TASK TO COMPLETE: Your output is one number, the count of lines in the listing below that hold the word "will".
+++ EXCERPTED RECORDS +++
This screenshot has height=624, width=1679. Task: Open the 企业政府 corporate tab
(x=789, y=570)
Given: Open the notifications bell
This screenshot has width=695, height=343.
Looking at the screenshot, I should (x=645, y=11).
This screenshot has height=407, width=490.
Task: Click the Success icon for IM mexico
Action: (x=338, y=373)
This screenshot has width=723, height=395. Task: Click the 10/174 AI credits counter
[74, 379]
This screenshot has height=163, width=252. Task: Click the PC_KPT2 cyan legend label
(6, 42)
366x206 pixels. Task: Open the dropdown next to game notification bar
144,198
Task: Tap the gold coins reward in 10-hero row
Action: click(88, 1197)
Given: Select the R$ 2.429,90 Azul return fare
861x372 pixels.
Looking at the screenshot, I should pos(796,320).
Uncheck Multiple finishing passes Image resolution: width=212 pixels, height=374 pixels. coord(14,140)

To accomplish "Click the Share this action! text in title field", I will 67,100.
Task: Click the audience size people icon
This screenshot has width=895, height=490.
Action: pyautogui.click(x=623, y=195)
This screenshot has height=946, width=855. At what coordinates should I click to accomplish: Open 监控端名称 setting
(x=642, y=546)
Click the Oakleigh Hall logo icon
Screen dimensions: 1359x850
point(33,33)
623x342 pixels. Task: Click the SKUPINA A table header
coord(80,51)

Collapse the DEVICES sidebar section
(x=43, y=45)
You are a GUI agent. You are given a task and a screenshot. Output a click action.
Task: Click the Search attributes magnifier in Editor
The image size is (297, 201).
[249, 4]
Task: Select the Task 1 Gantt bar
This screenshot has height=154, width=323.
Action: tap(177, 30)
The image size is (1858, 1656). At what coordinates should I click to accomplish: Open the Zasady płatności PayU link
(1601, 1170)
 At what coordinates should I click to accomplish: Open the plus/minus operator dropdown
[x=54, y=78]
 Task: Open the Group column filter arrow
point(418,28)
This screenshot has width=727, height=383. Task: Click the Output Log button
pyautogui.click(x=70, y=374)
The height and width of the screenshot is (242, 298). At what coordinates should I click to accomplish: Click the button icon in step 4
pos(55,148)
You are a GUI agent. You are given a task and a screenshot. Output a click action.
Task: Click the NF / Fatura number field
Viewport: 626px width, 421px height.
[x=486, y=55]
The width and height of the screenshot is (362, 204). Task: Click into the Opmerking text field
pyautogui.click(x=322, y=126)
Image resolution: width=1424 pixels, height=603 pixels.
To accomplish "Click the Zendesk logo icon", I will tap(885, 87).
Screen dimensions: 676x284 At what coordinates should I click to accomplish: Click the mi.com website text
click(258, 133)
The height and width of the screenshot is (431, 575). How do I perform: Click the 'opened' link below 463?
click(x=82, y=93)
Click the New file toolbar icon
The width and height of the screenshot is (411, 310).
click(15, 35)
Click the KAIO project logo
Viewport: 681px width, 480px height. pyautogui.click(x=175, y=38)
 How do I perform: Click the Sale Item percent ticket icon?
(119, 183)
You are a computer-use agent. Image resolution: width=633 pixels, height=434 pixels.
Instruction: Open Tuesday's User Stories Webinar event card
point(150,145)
+++
ANSWER TO THE PROBLEM: 2